Here, we fine tune the model for a single epoch which takes a bit more than an hour on a A100.

In [29]:
from transformers import default_data_collator, Trainer, TrainingArguments



# Define training args
training_args = TrainingArguments(
    output_dir=output_dir,
    overwrite_output_dir=True,
    bf16=True,  # Use BF16 if available
    # logging strategies
    logging_dir=f"{output_dir}/logs",
    logging_strategy="steps",
    logging_steps=10,
    save_strategy="no",
    optim="adamw_torch_fused",
    max_steps=total_steps if enable_profiler else -1,
    **{k:v for k,v in config.items() if k != 'lora_config'}
)

with profiler:
    # Create Trainer instance
    trainer = Trainer(
        model=model,
        args=training_args,
        train_dataset=train_dataset,
        data_collator=default_data_collator,
        callbacks=[profiler_callback] if enable_profiler else [],
    )

    # Start training
    trainer.train()

`use_cache=True` is incompatible with gradient checkpointing.
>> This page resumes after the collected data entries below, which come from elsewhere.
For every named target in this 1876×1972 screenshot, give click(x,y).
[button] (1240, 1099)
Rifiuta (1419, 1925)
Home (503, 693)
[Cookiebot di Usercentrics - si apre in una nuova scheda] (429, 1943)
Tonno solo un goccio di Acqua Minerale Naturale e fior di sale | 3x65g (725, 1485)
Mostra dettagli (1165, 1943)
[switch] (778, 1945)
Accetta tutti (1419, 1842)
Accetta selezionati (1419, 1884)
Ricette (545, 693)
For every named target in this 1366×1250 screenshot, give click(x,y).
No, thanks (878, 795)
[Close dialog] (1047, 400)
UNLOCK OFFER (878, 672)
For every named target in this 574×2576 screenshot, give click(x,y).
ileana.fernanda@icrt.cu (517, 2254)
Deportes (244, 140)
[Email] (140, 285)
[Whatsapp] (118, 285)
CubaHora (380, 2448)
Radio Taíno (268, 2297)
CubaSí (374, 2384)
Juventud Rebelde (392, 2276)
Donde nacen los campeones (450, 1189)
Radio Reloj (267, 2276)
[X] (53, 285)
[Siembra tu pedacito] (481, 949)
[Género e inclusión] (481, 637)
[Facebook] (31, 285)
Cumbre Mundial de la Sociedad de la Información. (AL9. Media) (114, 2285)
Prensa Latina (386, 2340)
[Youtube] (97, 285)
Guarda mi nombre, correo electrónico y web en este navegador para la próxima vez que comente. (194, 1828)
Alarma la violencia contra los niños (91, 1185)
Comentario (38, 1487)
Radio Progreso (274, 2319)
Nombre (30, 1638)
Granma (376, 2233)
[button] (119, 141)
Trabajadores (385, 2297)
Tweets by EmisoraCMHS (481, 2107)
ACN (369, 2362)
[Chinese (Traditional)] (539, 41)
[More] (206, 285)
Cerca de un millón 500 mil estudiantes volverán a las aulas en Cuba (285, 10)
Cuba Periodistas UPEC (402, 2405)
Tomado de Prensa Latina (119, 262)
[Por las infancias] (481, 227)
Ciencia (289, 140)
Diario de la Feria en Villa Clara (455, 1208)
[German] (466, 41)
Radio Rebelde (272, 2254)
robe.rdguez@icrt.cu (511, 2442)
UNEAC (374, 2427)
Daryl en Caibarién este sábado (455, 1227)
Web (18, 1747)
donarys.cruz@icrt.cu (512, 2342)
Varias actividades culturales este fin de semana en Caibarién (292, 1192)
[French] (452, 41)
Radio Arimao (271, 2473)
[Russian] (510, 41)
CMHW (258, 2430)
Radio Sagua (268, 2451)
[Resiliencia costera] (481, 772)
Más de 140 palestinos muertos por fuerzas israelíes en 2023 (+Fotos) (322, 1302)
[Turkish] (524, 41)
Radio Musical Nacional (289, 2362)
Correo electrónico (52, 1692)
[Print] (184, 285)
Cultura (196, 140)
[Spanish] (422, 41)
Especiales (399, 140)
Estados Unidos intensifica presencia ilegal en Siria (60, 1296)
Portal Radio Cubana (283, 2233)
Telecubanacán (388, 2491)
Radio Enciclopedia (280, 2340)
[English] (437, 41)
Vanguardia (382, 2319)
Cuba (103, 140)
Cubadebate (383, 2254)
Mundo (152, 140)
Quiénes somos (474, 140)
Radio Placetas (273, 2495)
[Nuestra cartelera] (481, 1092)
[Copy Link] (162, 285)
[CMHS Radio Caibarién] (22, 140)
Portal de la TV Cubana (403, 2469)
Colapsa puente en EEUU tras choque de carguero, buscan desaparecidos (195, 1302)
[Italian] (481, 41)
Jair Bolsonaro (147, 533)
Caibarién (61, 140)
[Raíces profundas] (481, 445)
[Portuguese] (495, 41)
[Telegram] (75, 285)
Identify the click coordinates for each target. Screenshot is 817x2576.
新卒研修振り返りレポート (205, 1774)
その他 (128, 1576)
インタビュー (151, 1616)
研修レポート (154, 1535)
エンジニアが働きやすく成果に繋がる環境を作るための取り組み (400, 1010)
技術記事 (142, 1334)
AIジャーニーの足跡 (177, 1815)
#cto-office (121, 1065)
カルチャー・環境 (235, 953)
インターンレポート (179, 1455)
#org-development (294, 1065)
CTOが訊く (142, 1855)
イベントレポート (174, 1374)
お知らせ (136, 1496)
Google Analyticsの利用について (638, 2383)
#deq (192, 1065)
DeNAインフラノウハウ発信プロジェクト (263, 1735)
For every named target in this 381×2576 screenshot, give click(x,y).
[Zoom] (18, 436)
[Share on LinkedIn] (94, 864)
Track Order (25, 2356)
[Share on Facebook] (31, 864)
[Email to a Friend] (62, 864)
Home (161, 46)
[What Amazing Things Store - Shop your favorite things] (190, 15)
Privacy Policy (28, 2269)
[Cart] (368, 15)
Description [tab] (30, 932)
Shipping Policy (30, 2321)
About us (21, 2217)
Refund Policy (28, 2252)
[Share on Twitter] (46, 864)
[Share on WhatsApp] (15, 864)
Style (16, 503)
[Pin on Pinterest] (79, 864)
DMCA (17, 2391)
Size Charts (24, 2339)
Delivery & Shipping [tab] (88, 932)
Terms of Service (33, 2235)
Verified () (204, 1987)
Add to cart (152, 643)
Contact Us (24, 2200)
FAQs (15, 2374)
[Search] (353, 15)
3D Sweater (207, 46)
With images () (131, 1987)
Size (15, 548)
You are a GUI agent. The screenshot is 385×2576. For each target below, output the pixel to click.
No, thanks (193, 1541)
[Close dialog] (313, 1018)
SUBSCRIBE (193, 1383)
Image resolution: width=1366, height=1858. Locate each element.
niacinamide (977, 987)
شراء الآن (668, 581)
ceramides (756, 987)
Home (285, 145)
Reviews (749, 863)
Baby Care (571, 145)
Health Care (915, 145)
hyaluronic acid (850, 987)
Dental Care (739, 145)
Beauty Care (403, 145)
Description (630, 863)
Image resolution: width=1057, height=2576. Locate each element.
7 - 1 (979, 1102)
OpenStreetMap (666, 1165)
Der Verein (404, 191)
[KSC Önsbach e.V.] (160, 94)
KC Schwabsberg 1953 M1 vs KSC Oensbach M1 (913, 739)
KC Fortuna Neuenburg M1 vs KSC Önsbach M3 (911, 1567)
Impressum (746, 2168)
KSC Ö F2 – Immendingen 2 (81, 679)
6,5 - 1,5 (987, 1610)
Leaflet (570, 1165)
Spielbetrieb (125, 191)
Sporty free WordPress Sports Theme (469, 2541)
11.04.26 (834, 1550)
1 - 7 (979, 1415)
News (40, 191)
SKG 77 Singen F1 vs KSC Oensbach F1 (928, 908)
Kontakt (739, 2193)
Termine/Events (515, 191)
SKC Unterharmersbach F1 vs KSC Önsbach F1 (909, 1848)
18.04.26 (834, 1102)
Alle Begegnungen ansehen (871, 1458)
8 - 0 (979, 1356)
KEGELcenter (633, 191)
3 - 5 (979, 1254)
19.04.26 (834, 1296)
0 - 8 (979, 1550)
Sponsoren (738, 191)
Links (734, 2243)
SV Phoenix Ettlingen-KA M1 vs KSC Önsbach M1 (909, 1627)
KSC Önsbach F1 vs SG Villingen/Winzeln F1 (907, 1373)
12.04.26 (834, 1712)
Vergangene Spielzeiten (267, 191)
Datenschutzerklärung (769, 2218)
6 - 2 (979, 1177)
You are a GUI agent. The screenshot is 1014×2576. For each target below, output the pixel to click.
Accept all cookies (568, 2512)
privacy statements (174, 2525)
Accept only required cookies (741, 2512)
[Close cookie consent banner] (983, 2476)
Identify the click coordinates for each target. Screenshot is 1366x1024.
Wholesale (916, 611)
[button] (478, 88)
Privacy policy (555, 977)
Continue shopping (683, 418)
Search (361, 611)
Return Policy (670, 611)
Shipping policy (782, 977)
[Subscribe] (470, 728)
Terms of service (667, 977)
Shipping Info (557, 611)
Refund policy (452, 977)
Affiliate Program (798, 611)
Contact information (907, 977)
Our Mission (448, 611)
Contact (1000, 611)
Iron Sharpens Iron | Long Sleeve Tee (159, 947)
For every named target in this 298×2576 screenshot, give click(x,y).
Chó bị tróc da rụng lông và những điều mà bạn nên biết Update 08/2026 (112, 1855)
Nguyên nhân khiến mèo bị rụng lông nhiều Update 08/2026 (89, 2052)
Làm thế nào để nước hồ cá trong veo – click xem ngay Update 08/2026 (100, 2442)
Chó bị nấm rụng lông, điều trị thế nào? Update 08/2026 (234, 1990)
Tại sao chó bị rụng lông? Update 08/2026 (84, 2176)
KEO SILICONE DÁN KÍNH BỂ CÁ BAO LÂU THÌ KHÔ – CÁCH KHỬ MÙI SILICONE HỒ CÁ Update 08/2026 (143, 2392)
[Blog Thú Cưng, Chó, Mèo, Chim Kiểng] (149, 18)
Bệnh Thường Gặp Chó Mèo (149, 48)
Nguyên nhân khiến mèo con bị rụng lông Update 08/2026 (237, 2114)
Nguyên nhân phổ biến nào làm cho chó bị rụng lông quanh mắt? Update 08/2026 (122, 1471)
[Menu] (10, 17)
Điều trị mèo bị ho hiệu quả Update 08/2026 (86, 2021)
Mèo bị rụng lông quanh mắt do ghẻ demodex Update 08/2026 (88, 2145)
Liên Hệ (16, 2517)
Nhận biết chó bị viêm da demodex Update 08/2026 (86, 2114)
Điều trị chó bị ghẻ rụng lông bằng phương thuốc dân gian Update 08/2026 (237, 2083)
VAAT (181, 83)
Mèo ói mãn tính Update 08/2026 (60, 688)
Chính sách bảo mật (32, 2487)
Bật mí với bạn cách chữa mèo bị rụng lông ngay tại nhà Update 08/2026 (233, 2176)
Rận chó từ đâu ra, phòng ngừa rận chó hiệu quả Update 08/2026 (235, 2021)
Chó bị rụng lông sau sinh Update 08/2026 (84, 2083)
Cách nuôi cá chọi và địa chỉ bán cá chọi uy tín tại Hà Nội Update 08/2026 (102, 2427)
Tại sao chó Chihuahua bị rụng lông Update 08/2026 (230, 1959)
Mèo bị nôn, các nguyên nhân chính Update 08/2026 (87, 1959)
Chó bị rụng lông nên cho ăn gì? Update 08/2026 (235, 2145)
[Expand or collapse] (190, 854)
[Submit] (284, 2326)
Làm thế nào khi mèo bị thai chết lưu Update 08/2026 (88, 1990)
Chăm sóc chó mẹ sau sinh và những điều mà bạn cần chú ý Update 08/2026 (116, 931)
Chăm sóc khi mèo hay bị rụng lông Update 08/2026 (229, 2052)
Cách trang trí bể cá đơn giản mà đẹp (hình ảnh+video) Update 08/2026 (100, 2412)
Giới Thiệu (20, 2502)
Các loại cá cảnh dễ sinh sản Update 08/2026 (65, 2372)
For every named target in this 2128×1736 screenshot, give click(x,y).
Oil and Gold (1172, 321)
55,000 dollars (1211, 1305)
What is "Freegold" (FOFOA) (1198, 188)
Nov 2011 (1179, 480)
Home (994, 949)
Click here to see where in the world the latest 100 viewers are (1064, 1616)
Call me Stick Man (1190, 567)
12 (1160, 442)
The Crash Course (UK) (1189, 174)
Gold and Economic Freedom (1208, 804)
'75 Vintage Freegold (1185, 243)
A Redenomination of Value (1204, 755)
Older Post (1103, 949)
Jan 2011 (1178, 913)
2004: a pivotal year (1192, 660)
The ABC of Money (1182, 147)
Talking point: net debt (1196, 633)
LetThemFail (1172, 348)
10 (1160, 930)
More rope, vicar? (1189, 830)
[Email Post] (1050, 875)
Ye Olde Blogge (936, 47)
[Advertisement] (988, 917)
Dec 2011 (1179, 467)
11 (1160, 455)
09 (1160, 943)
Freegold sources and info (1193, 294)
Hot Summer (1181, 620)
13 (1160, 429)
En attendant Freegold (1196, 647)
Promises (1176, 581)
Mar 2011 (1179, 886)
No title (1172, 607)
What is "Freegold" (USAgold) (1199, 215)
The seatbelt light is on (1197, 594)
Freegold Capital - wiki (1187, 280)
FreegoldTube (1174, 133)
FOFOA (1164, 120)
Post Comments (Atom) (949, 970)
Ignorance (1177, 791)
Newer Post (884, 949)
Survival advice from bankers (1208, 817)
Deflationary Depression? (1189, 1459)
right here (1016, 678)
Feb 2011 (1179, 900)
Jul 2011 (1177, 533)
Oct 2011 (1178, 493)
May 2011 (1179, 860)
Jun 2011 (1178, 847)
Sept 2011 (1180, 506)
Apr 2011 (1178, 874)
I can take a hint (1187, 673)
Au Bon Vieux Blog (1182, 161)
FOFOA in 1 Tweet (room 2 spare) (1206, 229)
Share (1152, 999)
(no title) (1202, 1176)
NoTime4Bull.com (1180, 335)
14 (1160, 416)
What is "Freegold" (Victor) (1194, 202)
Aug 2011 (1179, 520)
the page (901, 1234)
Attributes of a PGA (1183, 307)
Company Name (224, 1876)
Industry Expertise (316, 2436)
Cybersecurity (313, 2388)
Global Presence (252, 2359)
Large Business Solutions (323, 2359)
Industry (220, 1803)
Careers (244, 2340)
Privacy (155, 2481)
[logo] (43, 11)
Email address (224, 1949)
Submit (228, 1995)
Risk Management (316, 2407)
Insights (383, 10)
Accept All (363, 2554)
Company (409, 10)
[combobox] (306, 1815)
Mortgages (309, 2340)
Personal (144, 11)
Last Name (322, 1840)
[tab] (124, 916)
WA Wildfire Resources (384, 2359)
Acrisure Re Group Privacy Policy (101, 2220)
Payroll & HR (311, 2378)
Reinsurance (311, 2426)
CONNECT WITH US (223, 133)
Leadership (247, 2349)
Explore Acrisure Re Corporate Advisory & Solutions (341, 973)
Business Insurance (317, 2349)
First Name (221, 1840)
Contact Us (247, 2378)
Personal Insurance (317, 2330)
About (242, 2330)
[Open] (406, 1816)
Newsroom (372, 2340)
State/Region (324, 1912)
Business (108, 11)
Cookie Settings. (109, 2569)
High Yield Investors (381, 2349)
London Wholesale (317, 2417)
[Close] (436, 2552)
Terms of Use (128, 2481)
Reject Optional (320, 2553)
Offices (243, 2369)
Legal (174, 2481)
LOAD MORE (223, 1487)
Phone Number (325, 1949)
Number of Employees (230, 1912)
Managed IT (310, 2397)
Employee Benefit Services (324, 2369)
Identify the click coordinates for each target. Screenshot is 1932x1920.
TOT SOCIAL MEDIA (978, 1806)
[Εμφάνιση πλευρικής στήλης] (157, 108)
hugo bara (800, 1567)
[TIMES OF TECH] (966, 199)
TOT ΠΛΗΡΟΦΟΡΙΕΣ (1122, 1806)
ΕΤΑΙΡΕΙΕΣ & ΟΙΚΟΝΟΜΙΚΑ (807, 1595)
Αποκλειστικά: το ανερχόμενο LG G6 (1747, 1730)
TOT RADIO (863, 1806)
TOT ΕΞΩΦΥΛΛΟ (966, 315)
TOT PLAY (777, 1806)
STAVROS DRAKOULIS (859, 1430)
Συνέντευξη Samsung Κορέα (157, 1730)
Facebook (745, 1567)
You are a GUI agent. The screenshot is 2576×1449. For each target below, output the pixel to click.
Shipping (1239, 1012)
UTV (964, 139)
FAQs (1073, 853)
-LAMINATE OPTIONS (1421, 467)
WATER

Setting `use_cache=False`...


Step,Training Loss
10,1.9424
20,1.8251
30,1.7823
40,1.7504
50,1.7215
60,1.6919
70,1.6968
80,1.7011
90,1.6792
100,1.6898


### Step 7:
Save model checkpoint

In [30]:
model.save_pretrained(output_dir)

### Step 8:
Try the fine tuned model on the same example again to see the learning progress:

In [31]:
model.eval()
with torch.no_grad():
    print(tokenizer.decode(model.generate(**model_input, max_new_tokens=100)[0], skip_special_tokens=True))



Summarize this dialog:
A: Hi Tom, are you busy tomorrow’s afternoon?
B: I’m pretty sure I am. What’s up?
A: Can you go with me to the animal shelter?.
B: What do you want to do?
A: I want to get a puppy for my son.
B: That will make him so happy.
A: Yeah, we’ve discussed it many times. I think he’s ready now.
B: That’s good. Raising a dog is a tough issue. Like having a baby ;-)
A: I'll get him one of those little dogs.
B: One that won't grow up too big;-)
A: And eat too much;-))
B: Do you know which one he would like?
A: Oh, yes, I took him there last Monday. He showed me one that he really liked.
B: I bet you had to drag him away.
A: He wanted to take it home right away ;-).
B: I wonder what he'll name it.
A: He said he’d name it after his dead hamster – Lemmy  - he's  a great Motorhead fan :-)))
---
Summary:
A wants to get a puppy for his son. He took him to the animal shelter last Monday. He showed him one that he really liked. He wants to name it after his dead hamster - Lemmy.